Au début du mois d'avril, on apprit qu'un autre journaliste travaillant pour Imboni, Jean-Claude Nkubito, craignant de revenir à Kigali, avait décidé de rester à Nairobi, où il avait participé à une conférence. Segahutu Murashi, premier propriétaire et rédacteur en chef d'Imboni et, plus récemment, ambassadeur du Rwanda en Ouganda, se vit refuser le droit d'exercer ses fonctions de nouveau membre de l'Assemblée Nationale, les autorités souhaitant examiner le rôle qu'il avait joué dans la publication de l'article sur Sebarenzi. Le forum des partis politiques justifia cette décision en parlant des "déclarations calomnieuses et obscènes publiées dans le magazine d'information Imboni, qui salissent le gouvernement et pardonnent des pratiques telles que la profanation et le viol..."20

Dans le cadre de la campagne censée leur garantir un traitement favorable par la presse, les autorités ont également rencontré deux journalistes de Rwanda Newsline, Shyaka Kanuma et Ibra Asuman Bisiika, et les ont questionnés quant à certains de leurs articles dans lesquels ils avaient critiqué le Général Kagame.21

Un journaliste français travaillant pour l'Agence France Presse avait lui écrit un article sur les divisions existant au sein de la communauté tutsi, dans lequel il citait Sebarenzi. Le 7 avril 2000, accompagné d'un autre journaliste français, on lui refusa l'entrée à une cérémonie commémorant le sixième anniversaire du génocide. On leur fit savoir que leurs accréditations avaient été révoquées et qu'il était possible qu'on leur demande de quitter le pays. Après que des protestations aient été émises par des diplomates et d'autres journalistes de la presse internationale, les autorités leur permirent de rester mais leur firent savoir que les articles qu'ils écriraient sur le Rwanda seraient examinés très minutieusement.22

A plusieurs autres reprises, les autorités ont exprimé leur désapprobation vis-à-vis de certains rwandais suspectés d'avoir fourni à des étrangers des informations critiquant le gouvernement. Dans certains cas, des avertissements ont été transmis, de manière discrète et privée. Dans un des cas, un officiel a critiqué l'Association de Défense des Droits de l'Homme et des Libertés Publiques pour avoir publié un rapport sur la villagisation qui pourrait valoir à ce programme de se voir critiqué par des observateurs étrangers. En février dernier, les autorités ont également détenu pendant une brève période un rwandais qui avait envoyé à l'étranger un courrier électronique contenant des informations critiquant les autorités.23

17 Deo Mushaidi, "Où nous conduisent-ils? Le renversement et l'exil de Sebarenzi", Imboni, numéro spécial, février 2000, pp. 2-3.

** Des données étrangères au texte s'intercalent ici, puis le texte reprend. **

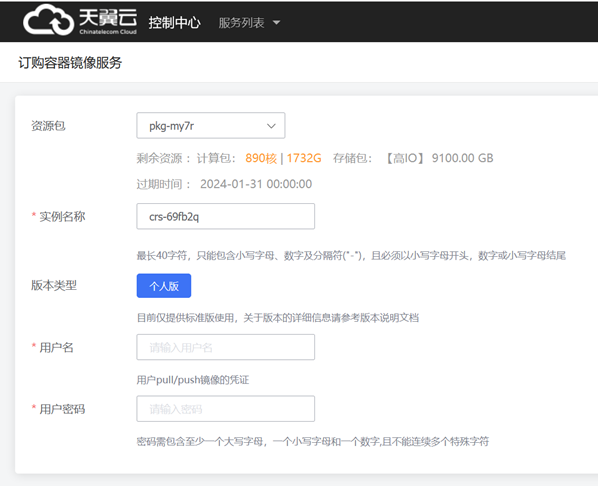Click the 天翼云 Chinatelecom Cloud wordmark
The width and height of the screenshot is (598, 486).
pos(108,21)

18 Interview réalisée par Human Rights Watch, 29 février 2000.

19 Interview téléphonique réalisée par Human Rights Watch, 3 avril 2000.

20 British Broadcasting Corporation, citant des informations rendues publiques le 3 avril par l'agence de presse rwandaise RNA, 5 avril 2000.

21 British Broadcasting Corporation, citant des informations rendues publiques le 3 avril par l'agence de presse rwandaise RNA, 5 avril 2000.

22 Interviews téléphoniques réalisées par Human Rights Watch, 10 avril 2000.

23 Interviews téléphoniques réalisées par Human Rights Watch, 10 mars 2000.